Law & Corpus Linguistics Interface

Current Status:

Version 5.3.0 Public Beta now live on lawcorpus site

What’s in a number? . . . Versioning explained

Since we are constantly trying to improve the research experience, a new platform enumeration has been implemented.

Major releases are reflected in the initial whole number (e.g. 3.xx). The first decimal position (tens column) (e.g x.0x) records bug fixes and minor interface upgrades to the current major release. The second decimal position (hundreds columns) (e.g x.x0) reflects upgrades to the underlying principled text of a corpus. In version 3.00, we have attempted to correct any OCR errors that could be corrected through batch processes. When words that break across lines are combined the total word count of a corpus typically decreases, but search results improve.

Version 3.0 Public Beta Release January 2019

The initial releases of the Law & Corpus Linguistics research platform were focused on a guided search process. Users selected the Corpus they wanted to search, entered a word or phrase and were taken to a series of tabs and associated bread crumbs that were intended to guide researchers through a process.

After searching, users would see a frequency list of matches and then could drill down into concordance lines, and then into individual full context view. Users who wanted to do collocate analysis would click on the collocate tab to see an additional search box for additional word entry.

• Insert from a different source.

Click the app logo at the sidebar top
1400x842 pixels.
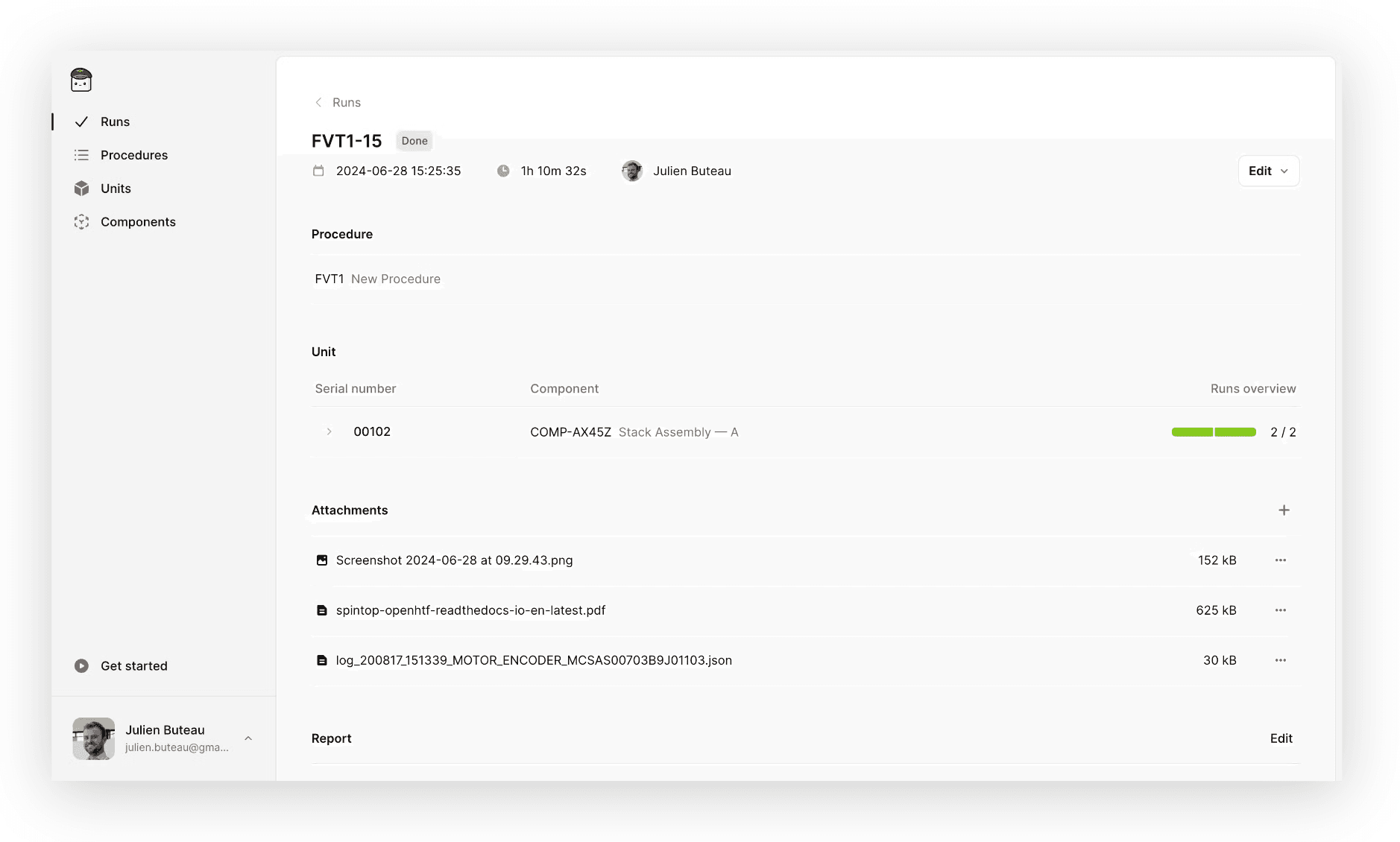pos(81,80)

Version 3 attempts to include all of the features of previous releases with a simplified interface. It also develops the compare function that should make it easier to compare law related corpora within the same research session.

Summary of Development:

Consistent Search Bar for search/analysis modes
Modes for search/analysis moved from tabs to toolbar commands
Frequency mode now includes “Document Counts” as measure of token distribution
Collocates mode always available from initial search
Enhancement to compare
Mixed modes
Mixed Corpora
Collocate Compare with Ratios and Score [NOTE: MI score again has been defaulted to 3]
“Builder” distributed throughout interface and advanced options/downloads tool

Minimum: Mutual Information Score Control Now Working Correctly

In Version the 2.1, in the Collocate Tab, the minimum MI was defaulted to the number 3. This decision was made to help researchers using the wildcard feature initially see only results that likely had more than a random relationship to each other. Unfortunately, the control malfunctioned, failed to display the default value of 3, and refused to return any value less than 3. As of December 3, 2018, the control is working correctly and the default has been removed.

For those who used the interface before the control was repaired, it is suggested that cached data for the lawcorpus.byu.edu site be refreshed.

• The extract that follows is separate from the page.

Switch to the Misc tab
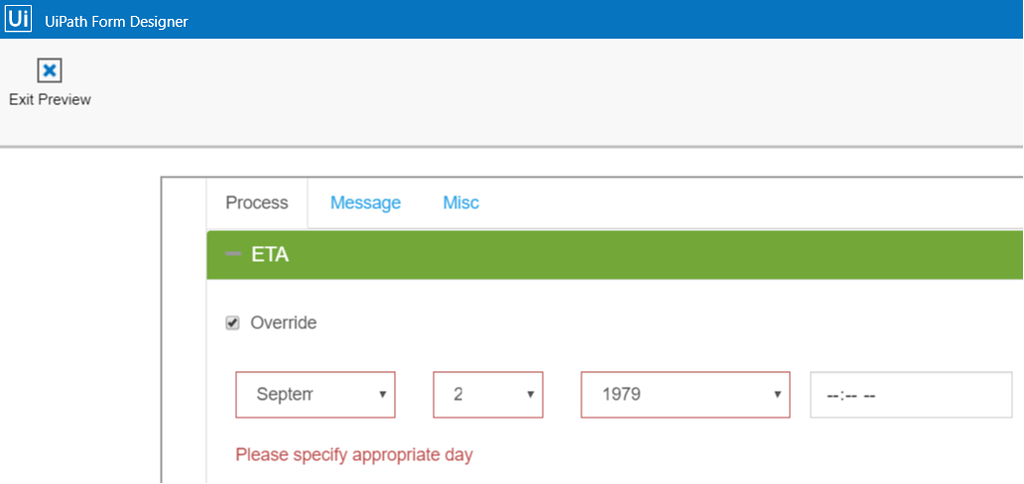The width and height of the screenshot is (1024, 484). click(x=461, y=203)
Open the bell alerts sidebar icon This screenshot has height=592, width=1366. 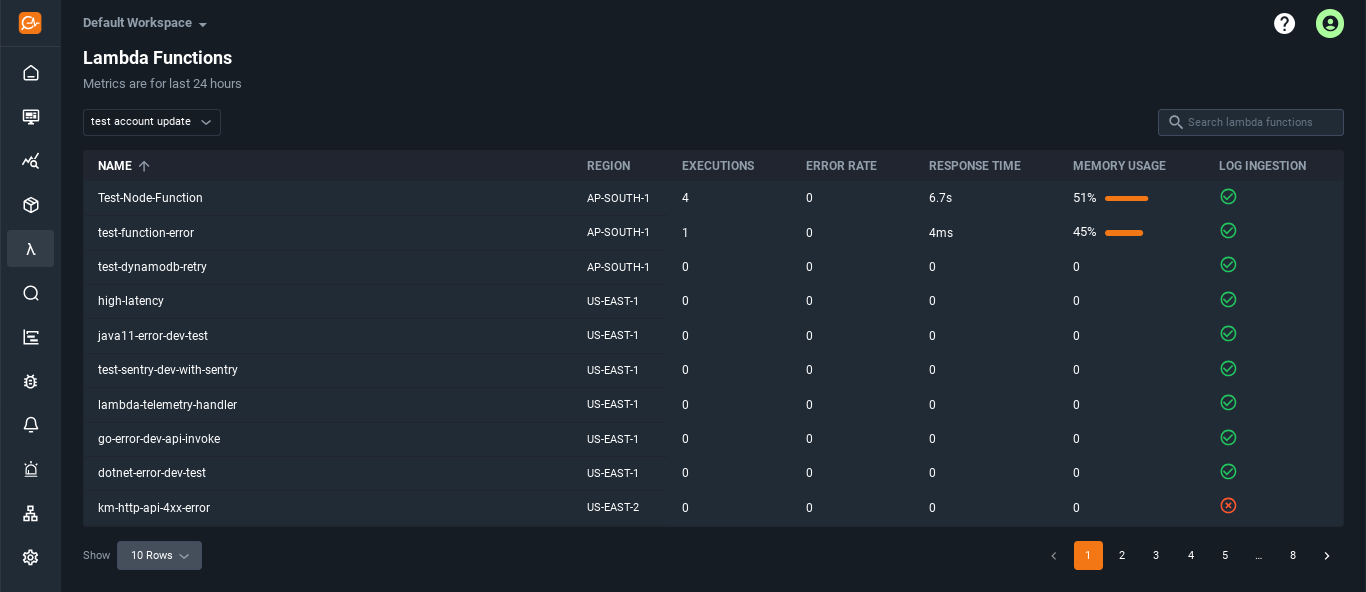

For basic instructions with for various browsers and operating systems, there is a helpful thread on the FILECLOUD Blog, “Tech tip: How to do hard refresh in Chrome, Firefox and IE?”

Open Public Beta Version 2.1 Released
Version 2.1 was released on June 21, 2018. It included three new corpora (Farrand’s Proceedings, Elliott’s Debates, and US Statutes at Large), each can be search as an individual corpus, but are also included with COFEA. The ability to download screen views, bug fixes for navigation, and some underlying architecture for authentication.

Goal:
Develop Research Platform that supports Law & Corpus Linguistics including standard Corpus Linguistics research features, such as text coded by parts of speech, concordance lines, frequency counts, filters by sections. Where possible allow linking back to the original source, but prevent harvesting of licensed content.

Background:
Initially conceived as a five-year project. Howard W. Hunter Law Library librarians (Wayne Schneider, Shawn Nevers & David Armond) partnered with designers, engineers, and programmers from BYU’s Harold B Lee Library Discovery Systems. Curtis Thacker and Charles Draper from BYU were joined by professional designer Grant Zabriskie. To develop an interface that would support academic researchers, students, practicing lawyers and judges. BYU Law’s visiting Linguistics fellow Sara White and visiting professor James Philips developed interface requirements and tested early prototypes. White’s experience working as a graduate student with both Mark Davies (BYU) and Jesse Egbert (North Arizona) provided invaluable assistance to Lee Library developers. Philip’s identification of accessible digital collections and supervision of initial harvesting provided the initial a set of text delivered as COFEA. Shawn Nevers worked with legal information vendors to secure test data sets. Wayne Schneider assisted with data harvesting, text tagging, and developed the first functional BYU Law Corpus. His background in computer science combined with formal coursework in corpus linguistics insured that the project continued to move forward.